Patients who are ready to leave hospital will be supported to return directly home, more quickly, following the launch of a new programme.
A new “Discharge to Assess” programme in Oxfordshire will change the process and speed in which patients are offered social care support after a stay in hospital, helping people to leave hospital sooner and supporting them to recover safely in the place they call home.
The approach brings together teams from health, adult social care, therapy and reablement to plan a patient’s best route out of hospital as well as a more joined up way to receive support once at home.
Councillor Tim Bearder, Oxfordshire County Council’s Cabinet Member for Adult Social Care, said: “We work closely with health and social care partners throughout the year, supporting residents to live happily and independently within their own communities. We call it The Oxfordshire Way. After a stay in hospital, it’s important that we enable people to return home as soon as possible, maximising their chances of regaining their independence in a familiar environment. The new Discharge to Assess system will help the council’s adult social care teams to speed up this process while offering a more holistic approach to providing relevant support in the comfort of a patient’s home.”
A pilot of the programme has been running in Oxford and north Oxfordshire since July and has already supported 116 people to leave hospital more quickly, enabling them to recover at home, supported by social workers arranged by the county council. The system is now being rolled out across the county from today (15 November).
The plan is for patients who are fit to leave hospital to be discharged within 24 to 48 hours. In the days leading up to this, the relevant information relating to them is taken to the Transfer of Care (TOC) hub meetings, where a team of nurses, social workers and therapists will consider each person’s case individually, planning their best route out of hospital.
Discharge to Assess will support patients who will be leaving hospital and returning home but who the TOC team feel may need some additional social care support.
Under the programme, instead of remaining in hospital and waiting for long term support arrangements to be made, people will be offered immediate care to leave the hospital.
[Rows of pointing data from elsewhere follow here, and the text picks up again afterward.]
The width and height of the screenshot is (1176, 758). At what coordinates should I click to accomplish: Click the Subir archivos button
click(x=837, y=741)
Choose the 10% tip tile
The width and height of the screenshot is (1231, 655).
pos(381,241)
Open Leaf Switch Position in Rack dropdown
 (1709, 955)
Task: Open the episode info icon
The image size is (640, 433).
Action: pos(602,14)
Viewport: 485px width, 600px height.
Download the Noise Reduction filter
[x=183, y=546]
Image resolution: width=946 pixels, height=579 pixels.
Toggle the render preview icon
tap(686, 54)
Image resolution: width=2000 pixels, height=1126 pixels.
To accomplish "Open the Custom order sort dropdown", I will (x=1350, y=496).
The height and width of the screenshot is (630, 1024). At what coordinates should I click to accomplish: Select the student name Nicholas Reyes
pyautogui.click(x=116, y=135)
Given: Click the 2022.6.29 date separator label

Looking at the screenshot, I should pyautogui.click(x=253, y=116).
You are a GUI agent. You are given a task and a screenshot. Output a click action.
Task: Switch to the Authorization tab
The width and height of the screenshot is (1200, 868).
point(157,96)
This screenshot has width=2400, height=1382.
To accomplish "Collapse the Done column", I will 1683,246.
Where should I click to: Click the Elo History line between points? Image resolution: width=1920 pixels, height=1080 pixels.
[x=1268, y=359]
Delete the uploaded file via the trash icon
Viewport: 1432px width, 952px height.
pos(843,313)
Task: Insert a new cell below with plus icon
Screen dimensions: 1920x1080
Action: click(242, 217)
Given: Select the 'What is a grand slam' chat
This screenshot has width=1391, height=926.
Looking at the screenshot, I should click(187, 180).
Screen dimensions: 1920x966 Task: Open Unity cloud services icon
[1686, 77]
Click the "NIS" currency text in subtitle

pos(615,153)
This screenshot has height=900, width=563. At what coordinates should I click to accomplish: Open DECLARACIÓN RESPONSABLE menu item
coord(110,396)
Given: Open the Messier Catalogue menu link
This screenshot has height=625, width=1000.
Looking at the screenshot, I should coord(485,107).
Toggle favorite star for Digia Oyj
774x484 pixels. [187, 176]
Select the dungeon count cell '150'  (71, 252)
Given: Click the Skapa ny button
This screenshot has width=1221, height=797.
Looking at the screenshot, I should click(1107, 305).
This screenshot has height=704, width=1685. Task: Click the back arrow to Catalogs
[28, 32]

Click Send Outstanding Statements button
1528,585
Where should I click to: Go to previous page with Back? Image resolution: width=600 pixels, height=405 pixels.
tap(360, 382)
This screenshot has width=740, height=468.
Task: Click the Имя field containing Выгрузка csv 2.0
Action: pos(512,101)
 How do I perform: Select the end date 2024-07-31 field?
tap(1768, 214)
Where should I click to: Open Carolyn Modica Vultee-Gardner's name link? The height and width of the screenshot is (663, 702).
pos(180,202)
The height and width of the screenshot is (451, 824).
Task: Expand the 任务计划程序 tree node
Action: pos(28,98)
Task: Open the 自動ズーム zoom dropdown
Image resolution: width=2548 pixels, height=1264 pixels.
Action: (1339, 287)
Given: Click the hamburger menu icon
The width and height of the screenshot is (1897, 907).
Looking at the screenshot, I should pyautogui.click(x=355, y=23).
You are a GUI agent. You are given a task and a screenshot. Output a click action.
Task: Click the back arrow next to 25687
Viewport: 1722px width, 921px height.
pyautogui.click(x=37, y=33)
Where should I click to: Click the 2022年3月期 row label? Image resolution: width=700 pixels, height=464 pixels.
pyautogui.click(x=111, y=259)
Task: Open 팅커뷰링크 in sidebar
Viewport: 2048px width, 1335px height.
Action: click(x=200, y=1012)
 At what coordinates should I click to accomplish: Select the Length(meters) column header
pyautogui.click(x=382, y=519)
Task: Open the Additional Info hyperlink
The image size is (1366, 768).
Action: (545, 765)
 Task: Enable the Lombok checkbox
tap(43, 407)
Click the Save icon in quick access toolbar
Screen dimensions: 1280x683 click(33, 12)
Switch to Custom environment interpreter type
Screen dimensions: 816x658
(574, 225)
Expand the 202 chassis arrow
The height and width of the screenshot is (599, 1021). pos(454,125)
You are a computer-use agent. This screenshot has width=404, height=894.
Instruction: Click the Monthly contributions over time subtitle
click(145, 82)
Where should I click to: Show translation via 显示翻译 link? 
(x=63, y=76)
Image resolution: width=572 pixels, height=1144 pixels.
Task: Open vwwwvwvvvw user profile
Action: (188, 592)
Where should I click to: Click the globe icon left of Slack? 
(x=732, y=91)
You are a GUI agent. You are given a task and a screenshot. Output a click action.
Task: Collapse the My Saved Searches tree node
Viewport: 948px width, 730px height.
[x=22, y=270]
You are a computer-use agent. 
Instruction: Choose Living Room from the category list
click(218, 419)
Within 72 hours of returning home, they will then receive an assessment to ensure they get the right type of ongoing support, tailored to their individual circumstances. They will also receive advice in the comfort of their own home about any potential costs of care following that assessment, enabling people to make decisions that are right for them.
Dan Leveson, Place Director for Oxfordshire at Buckinghamshire, Oxfordshire and Berkshire West Integrated Care Board (BOB ICB), said: “This is great news for the people of Oxfordshire. Last year we introduced our Transfer of Care Hub, run by a team of professionals, to identify the best way for people to leave hospital as soon as they are medically fit and avoid unnecessary delays.
“Now, we are providing an increasing amount of care and support in people’s homes helping them recover safely and regain as much independence where they want to be.”
This plan is the strategy behind BOB ICB’s decision to close the step-down beds at Chilterns Court Care Home next to Townlands hospital at the end of the year.